**What to do**. List all lines in the material below that contain "resolution".

**Extracted records**.
+ + +
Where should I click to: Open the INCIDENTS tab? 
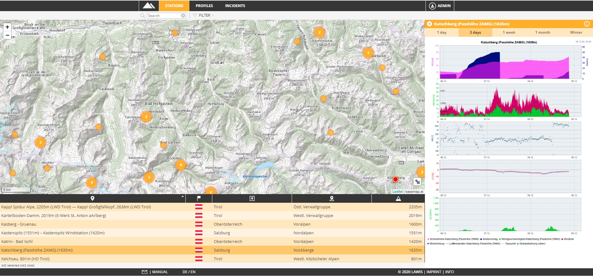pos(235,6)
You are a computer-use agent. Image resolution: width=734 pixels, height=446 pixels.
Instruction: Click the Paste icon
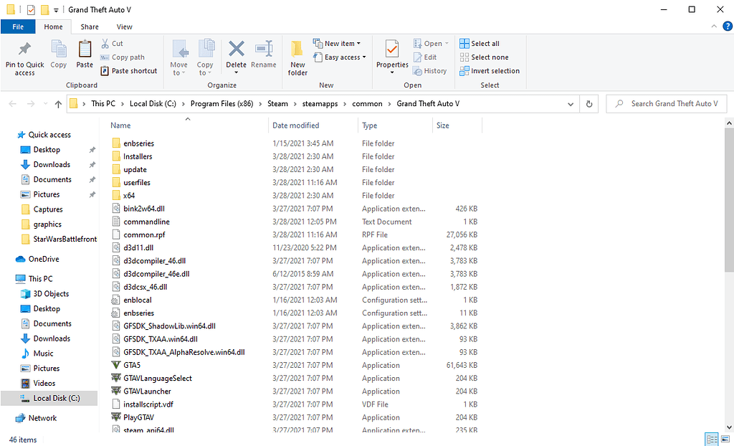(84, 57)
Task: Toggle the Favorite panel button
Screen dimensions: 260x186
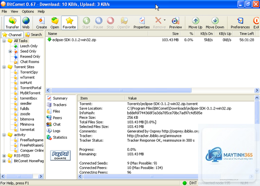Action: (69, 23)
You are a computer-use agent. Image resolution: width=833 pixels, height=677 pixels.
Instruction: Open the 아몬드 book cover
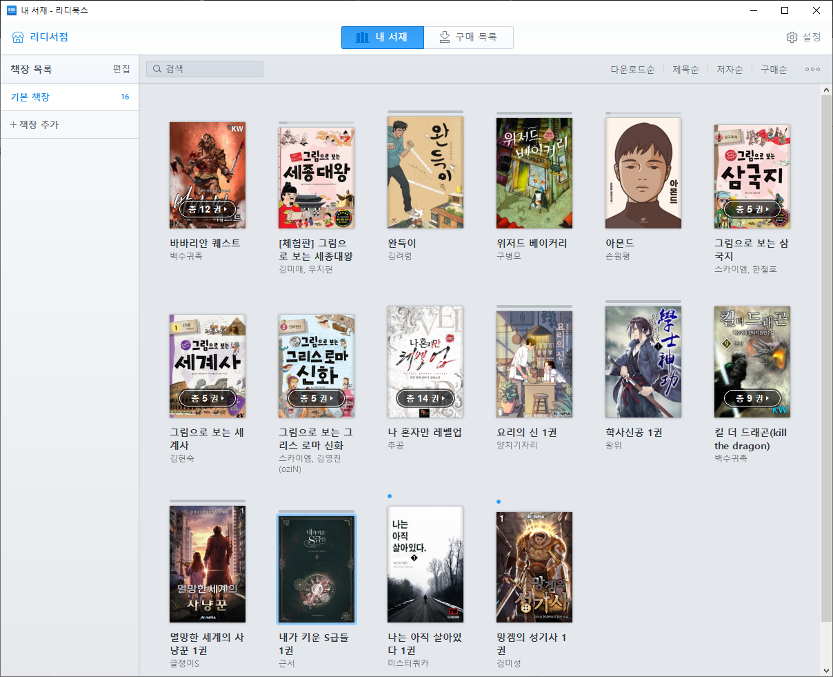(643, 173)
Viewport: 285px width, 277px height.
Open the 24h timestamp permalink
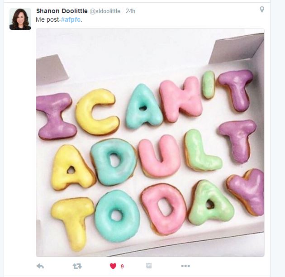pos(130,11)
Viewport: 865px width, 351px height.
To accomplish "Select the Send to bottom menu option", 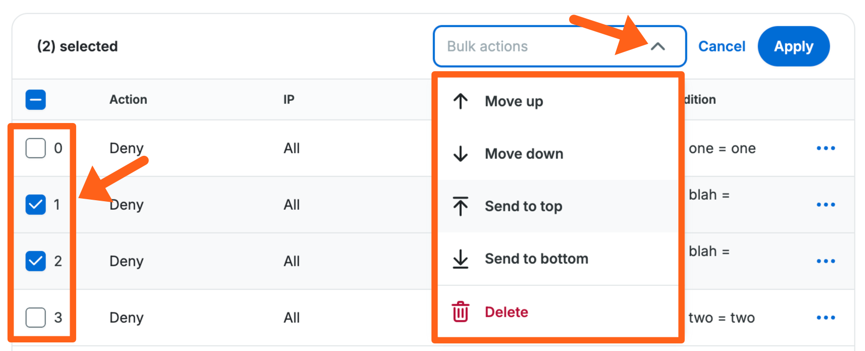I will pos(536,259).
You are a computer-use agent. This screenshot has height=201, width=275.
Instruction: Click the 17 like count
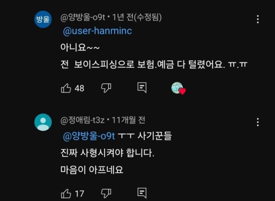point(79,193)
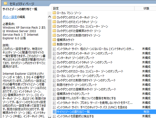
+ + +
**The answer**.
You are a computer-use agent. Image resolution: width=734 pixels, height=446 pixels.
You are a computer-use agent. Image resolution: width=833 pixels, height=677 pixels.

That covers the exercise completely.